OSU150 celebrates new exhibit

A timeline outlining significant events in Oregon State University’s history from 1887 to 2017.

Oregon Historical Society showcases 150 years of OSU history.

The Oregon Historical Society, in conjunction with the OSU150 celebration program, presents the Oregon State University: A Legacy of Transformation exhibit from Feb. 10 to Sep. 9.

“The exhibit includes 150 stories, photographs and artifacts that tell the history of Oregon State University and how OSU has transformed the state, Oregonians, as well as the nation and world over the past 150 years,” Steve Clark, Vice President of University Relations and Marketing, said in an email.

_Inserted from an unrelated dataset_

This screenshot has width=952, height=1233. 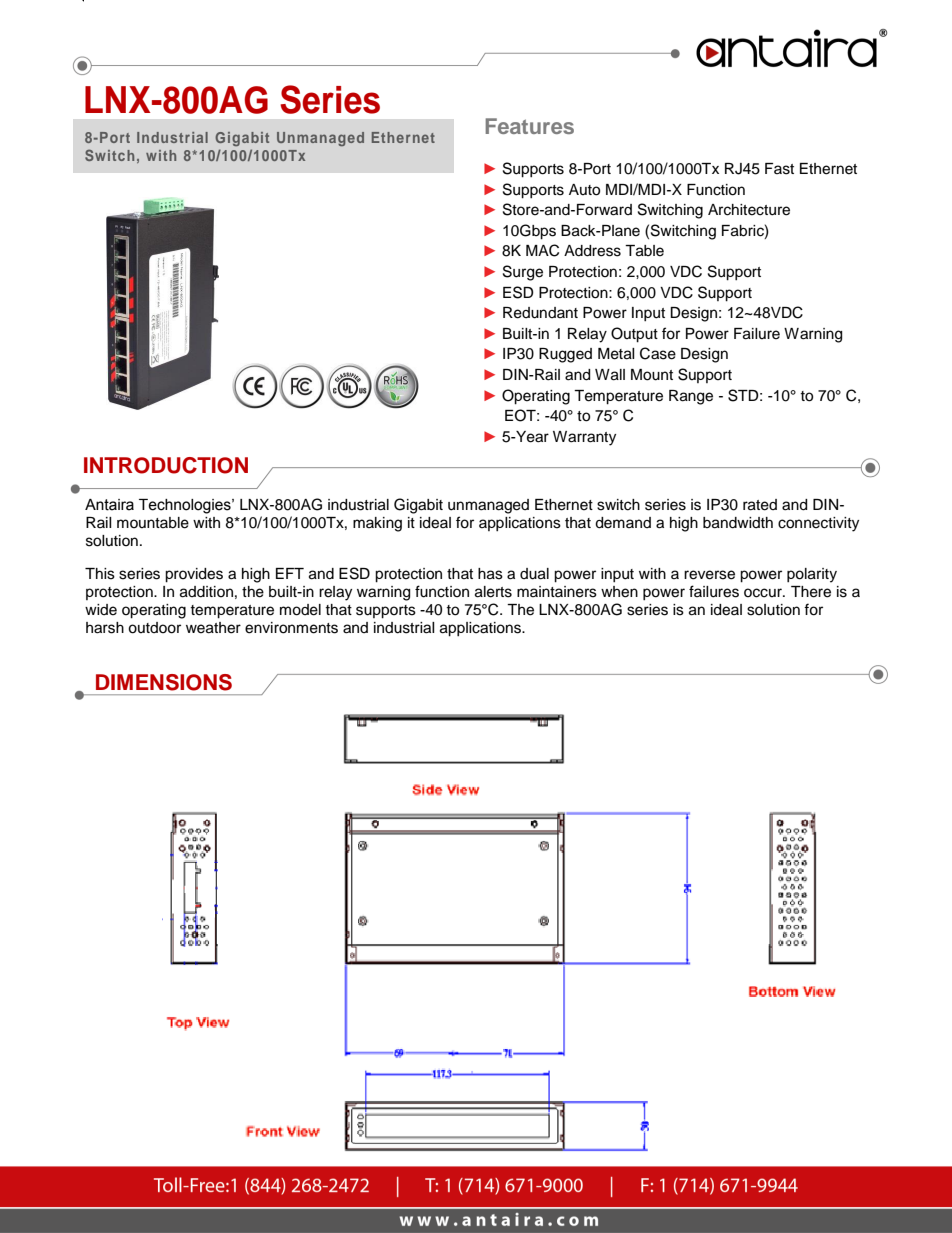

The OHS exhibit was created in conjunction with the OSU150 program and utilized a few of the materials housed in the Valley Library’s Special Collections and Archives Research Center, according to Director Larry Landis.

“The stories cover the gamut of what makes OSU, OSU—cutting edge research, educational opportunities, athletics, development of the campus, notable alumni and perhaps most importantly, what it means to be a land grant university,” Landis said in an email. “It also addresses difficult issues, such as how we have treated students from underrepresented groups over the years. Everyone who engages with the exhibit will find stories that pique their interests.”

According to Landis, the exhibit features multiple types of media for different kinds of museum guests.

“SCARC contributed historic photos, audio and video clips, especially from our OSU150 oral history project, background historical research and some artifacts,” Landis said via email. “During a walk-through of the exhibit last week, I was very impressed with many of the mural-size reproductions of historic photographs from our collections, as well as how our content was incorporated into the digital centerpiece.”

Additionally, there are several features to the exhibit of note, according to OSU150 Director Shelly Signs.

“They include 150 stories, a digital touch table and an interactive element where you can be a whale and go around the exhibit seeking krill (what whales eat),” Signs said. “When you drop your whale back at the station you can see where you were feeding.”

According to Landis, one of the 150 stories is that of Linus Pauling, an OSU graduate and two-time recipient of the Nobel Prize.

“It is a large exhibit—some folks may want or need to visit it more than once. There is a large section pertaining to renowned scientist Linus Pauling, who graduated from Oregon State in 1922,” Landis said via email. “It includes the original of a love letter from July 1922 that Pauling wrote to his future wife, Ava Helen Miller. That letter is from the Ava Helen and Linus Pauling Papers in SCARC.”

Guests may also experience a slice of retro OSU life using tactile, visual and audio elements, according to Landis.

“There is also a corner area designed to feel like the Memorial Union, complete with an original couch from the MU and a mural-size historic photo of the main lounge,” Landis said in an email. “This area also includes a listening station, where one can hear vintage recordings of the fight song and alma mater.”

The exhibit is expected to attract thousands of visitors over the seven months it is open, according to Clark.

“The exhibit will serve to attract more than 40,000 visitors to learn more about OSU and engage with the university,” Clark said in an email. “During the summer, we will have several traveling OSU history exhibits traveling the state to visit many of Oregon’s 36 counties.”

According to Clark, after the exhibit closes, different pieces will be distributed to various OSU-affiliated campuses such as Bend and Newport.